#### EXERCISE GOAL:
Starting with the line that contains "Click the Box", copy out each line through the end of the entries below, exactly as written, and nothing else.

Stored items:
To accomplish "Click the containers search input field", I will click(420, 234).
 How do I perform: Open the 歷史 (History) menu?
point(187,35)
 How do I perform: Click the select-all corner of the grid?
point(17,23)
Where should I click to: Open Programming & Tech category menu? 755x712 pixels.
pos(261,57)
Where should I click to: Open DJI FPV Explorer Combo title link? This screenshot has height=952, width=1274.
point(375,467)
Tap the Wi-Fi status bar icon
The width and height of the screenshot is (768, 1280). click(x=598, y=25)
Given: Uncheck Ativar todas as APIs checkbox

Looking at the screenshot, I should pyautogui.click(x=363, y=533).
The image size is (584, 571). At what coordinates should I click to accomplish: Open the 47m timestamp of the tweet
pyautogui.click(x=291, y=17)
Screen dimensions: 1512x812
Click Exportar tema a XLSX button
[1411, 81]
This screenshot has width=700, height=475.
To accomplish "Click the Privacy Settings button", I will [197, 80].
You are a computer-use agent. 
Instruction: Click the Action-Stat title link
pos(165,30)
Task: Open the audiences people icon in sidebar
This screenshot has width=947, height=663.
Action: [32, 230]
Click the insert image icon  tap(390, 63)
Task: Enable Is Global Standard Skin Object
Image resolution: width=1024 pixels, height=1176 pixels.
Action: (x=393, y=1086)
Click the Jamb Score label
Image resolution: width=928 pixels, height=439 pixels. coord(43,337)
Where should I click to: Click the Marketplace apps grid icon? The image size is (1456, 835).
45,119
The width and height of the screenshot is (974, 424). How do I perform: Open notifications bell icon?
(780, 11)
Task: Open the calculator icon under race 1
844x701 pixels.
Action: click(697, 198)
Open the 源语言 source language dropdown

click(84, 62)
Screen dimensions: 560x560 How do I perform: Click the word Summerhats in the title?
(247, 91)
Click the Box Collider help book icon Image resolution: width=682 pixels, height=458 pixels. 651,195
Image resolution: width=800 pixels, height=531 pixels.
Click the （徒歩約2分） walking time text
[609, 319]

#### ANSWER TO THE EXERCISE:
Click the Box Collider help book icon Image resolution: width=682 pixels, height=458 pixels. 651,195
Image resolution: width=800 pixels, height=531 pixels.
Click the （徒歩約2分） walking time text
[609, 319]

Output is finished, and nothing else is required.